С самого начала возникновения международного права и в трудах многих современных ученых распространена точка зрения о правомерности гуманитарной интервенции.
Исходя из того, что за каждым человеком независимо от его принадлежности к тому или иному государству признаются определенные естественные права, еще Гуго Гроций в работе «О праве войны и мира», изданной в 1625 г., оправдывал так называемые справедливые войны ради защиты не только своих, но и чужих подданных, если над ними творят «явное беззаконие» [6, с. 562].
Вмешательство во внутренние дела других государств по мотивам гуманности признавалось правомерным большинством юри-стов-международников как в ХУШ в., так и в XIX веке. В этот период великие державы «Европейского концерна» активно пытались защитить христианских подданных Оттоманской империи от преследований и поборов со стороны Порты - оттоманского правительства (так, в результате защиты, оказываемой Францией ливанским христианам, Ливан с 1861 г. приобрел свою независимость).
Законность права на вмешательство получила подтверждение во многих международных договорах и соглашениях этого периода истории (например, Берлинский договор 1878 г.).
Концепция гуманитарной интервенции широко использовалась в практике международных отношений для защиты национальных и религиозных меньшинств вплоть до XX века [1, с. 34]. Однако известные юристы-международники Браунли и Хамфрэй пришли к выводу, что «в действительности все интервенции того времени происходили в политических целях, далеких от идей гуманизма» [11, с. 339].
-- -- --
* **Что нужно сделать**
Ответьте по отрывку о гуманитарной интервенции:
(a) В каком году вышла работа Гуго Гроция «О праве войны и мира»?
(b) С какого года Ливан получил независимость?
(c) Какой договор назван в качестве примера того, что право на вмешательство было подтверждено?
Записи здесь не понадобятся.
-- -- --
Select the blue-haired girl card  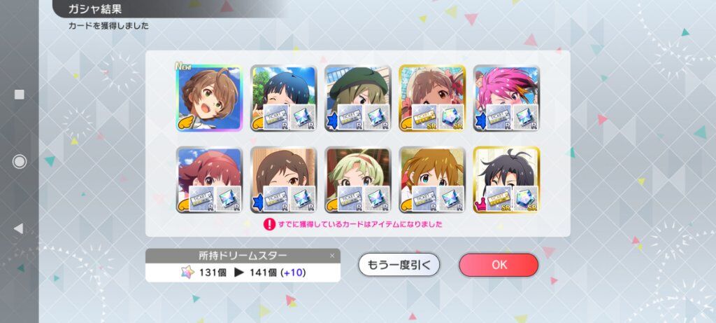pyautogui.click(x=283, y=98)
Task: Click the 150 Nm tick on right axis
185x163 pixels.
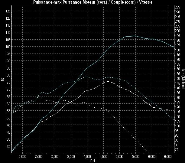Action: pos(178,78)
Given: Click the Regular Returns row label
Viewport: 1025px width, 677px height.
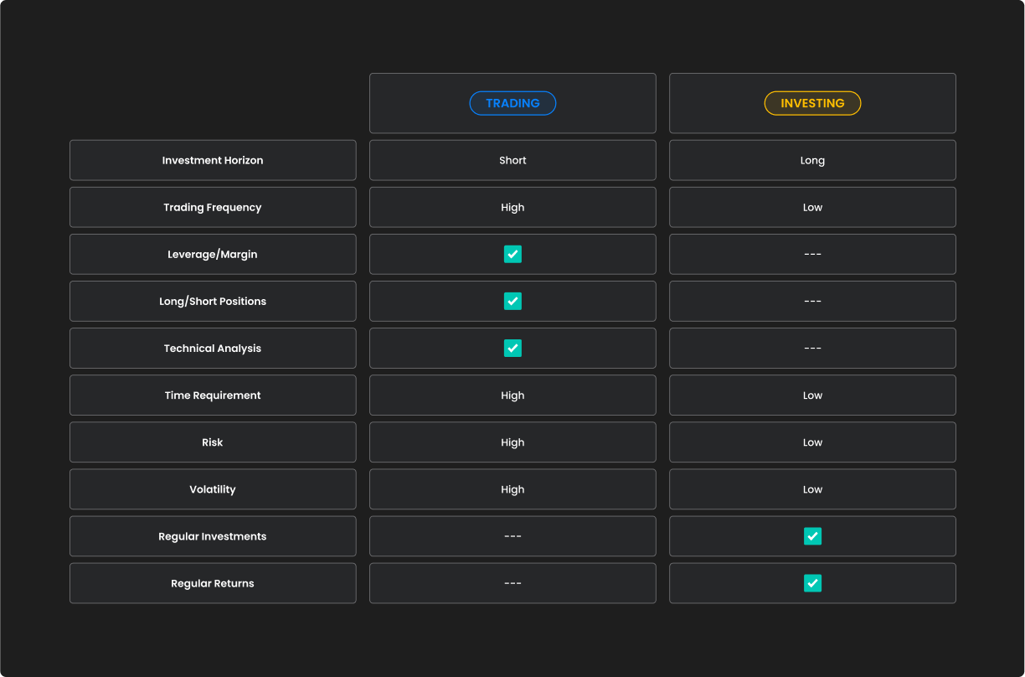Looking at the screenshot, I should (x=213, y=583).
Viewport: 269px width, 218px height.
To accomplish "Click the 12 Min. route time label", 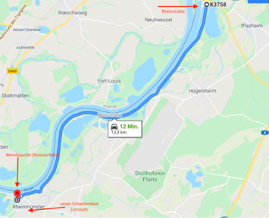I will coord(129,127).
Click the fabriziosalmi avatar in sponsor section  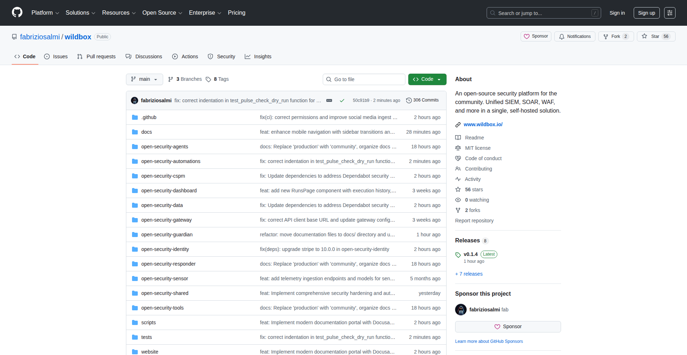[461, 310]
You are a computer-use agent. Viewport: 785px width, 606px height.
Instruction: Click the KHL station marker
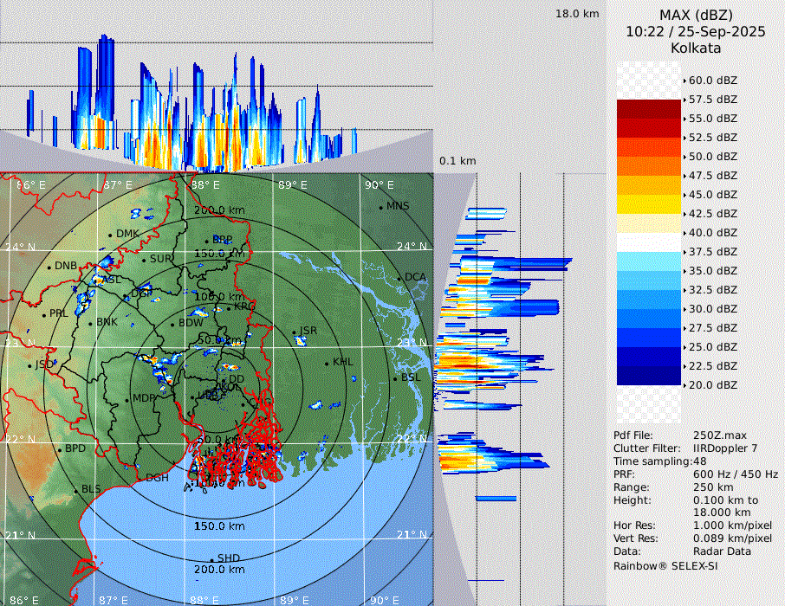327,363
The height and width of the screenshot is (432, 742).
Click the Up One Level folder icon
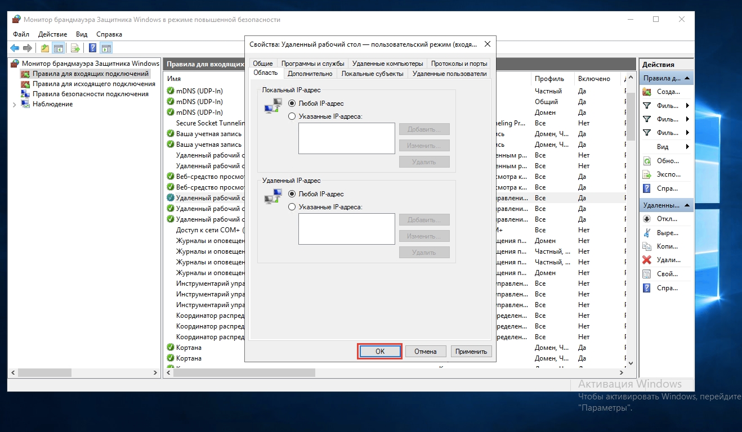click(45, 48)
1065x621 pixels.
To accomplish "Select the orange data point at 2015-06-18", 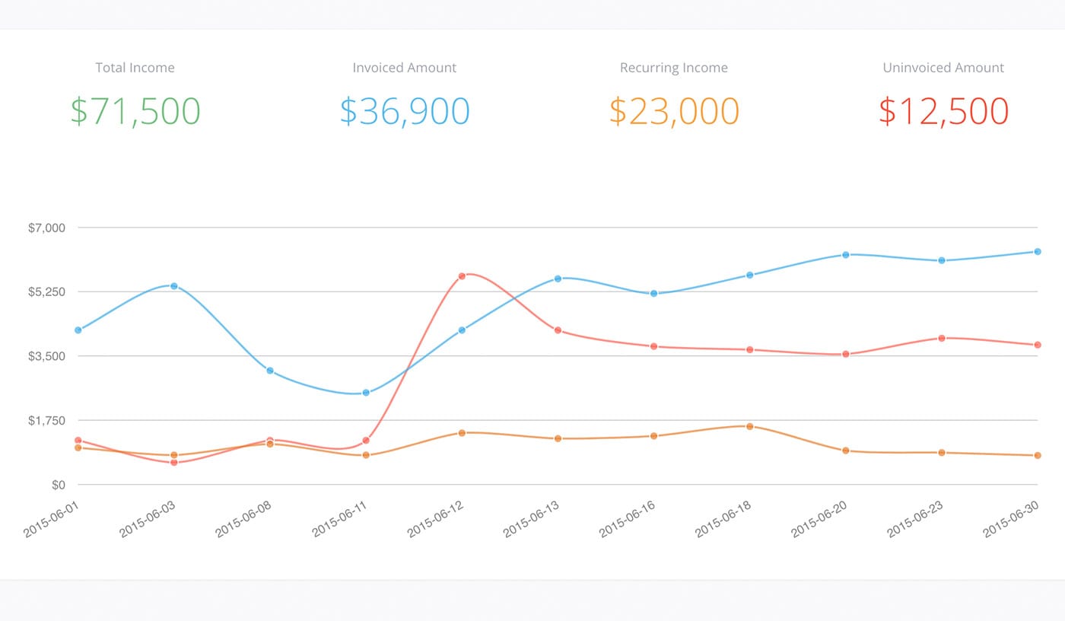I will click(x=749, y=426).
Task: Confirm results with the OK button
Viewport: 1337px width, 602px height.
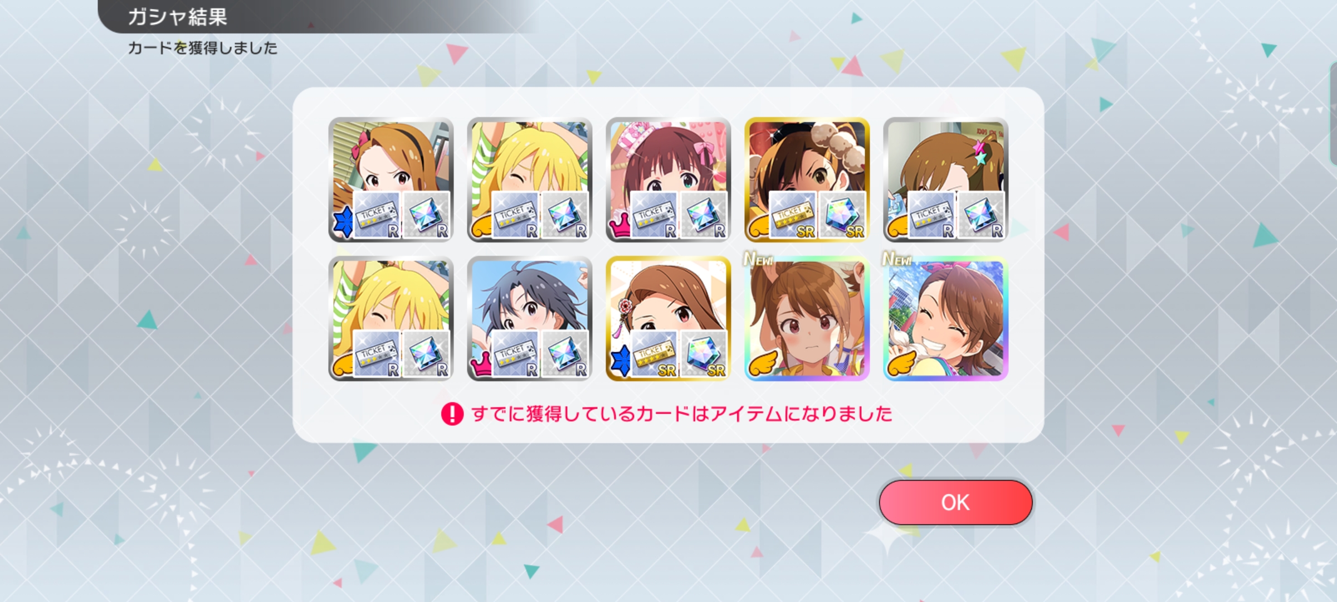Action: [x=955, y=502]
-- -- --
* **Ответ на задание**
(a) В 1625 году.
(b) С 1861 года.
(c) Берлинский договор 1878 года.